**DATA PROVIDED**
## begin
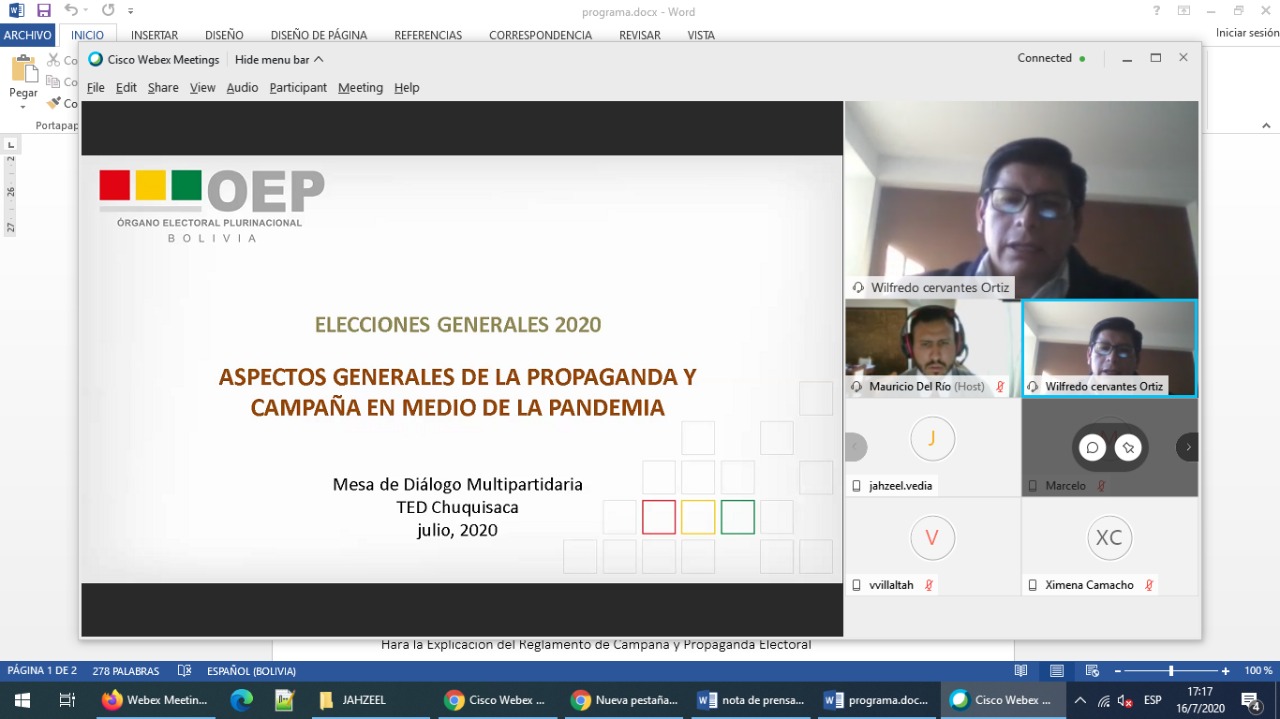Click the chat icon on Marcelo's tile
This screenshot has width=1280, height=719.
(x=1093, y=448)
## end
## begin
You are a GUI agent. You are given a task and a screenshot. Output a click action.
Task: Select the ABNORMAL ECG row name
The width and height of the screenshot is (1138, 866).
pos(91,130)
## end
## begin
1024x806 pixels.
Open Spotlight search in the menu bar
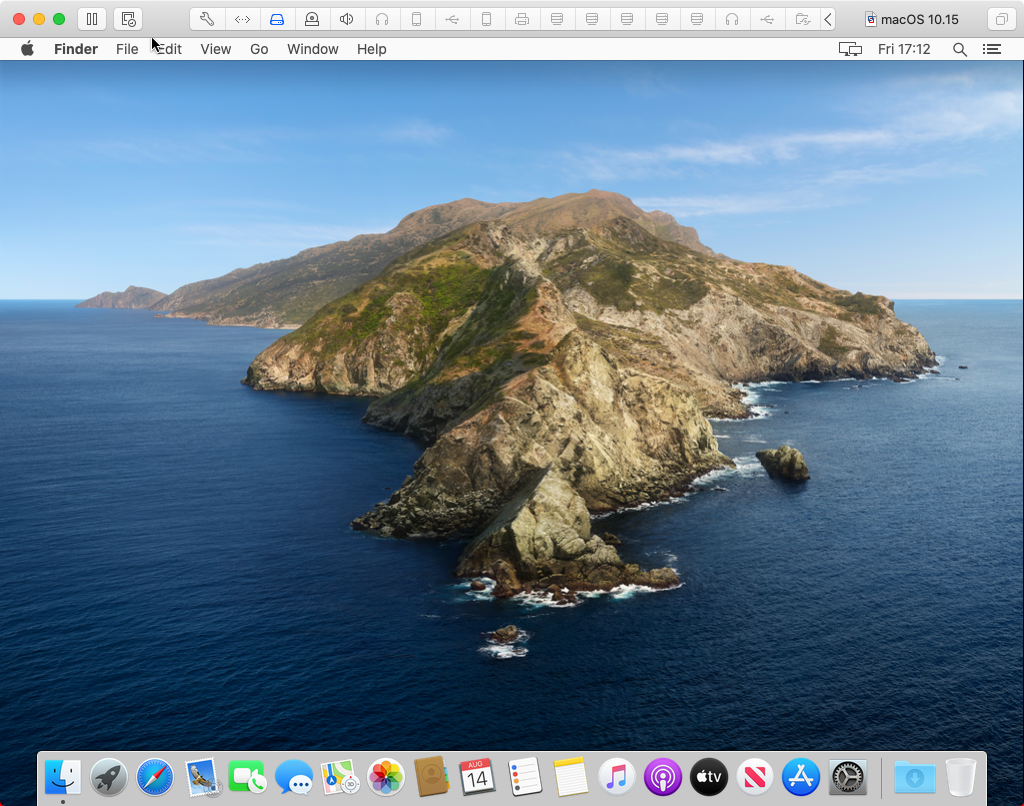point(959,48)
## end
**GIVEN PROBLEM**
Copy out the part of the listing that opens with the line containing "Click the chat icon on Marcelo's tile" and closes with the line containing "(x=1093, y=448)". Leave the pictures out.

**WRITTEN ANSWER**
Click the chat icon on Marcelo's tile
This screenshot has width=1280, height=719.
(x=1093, y=448)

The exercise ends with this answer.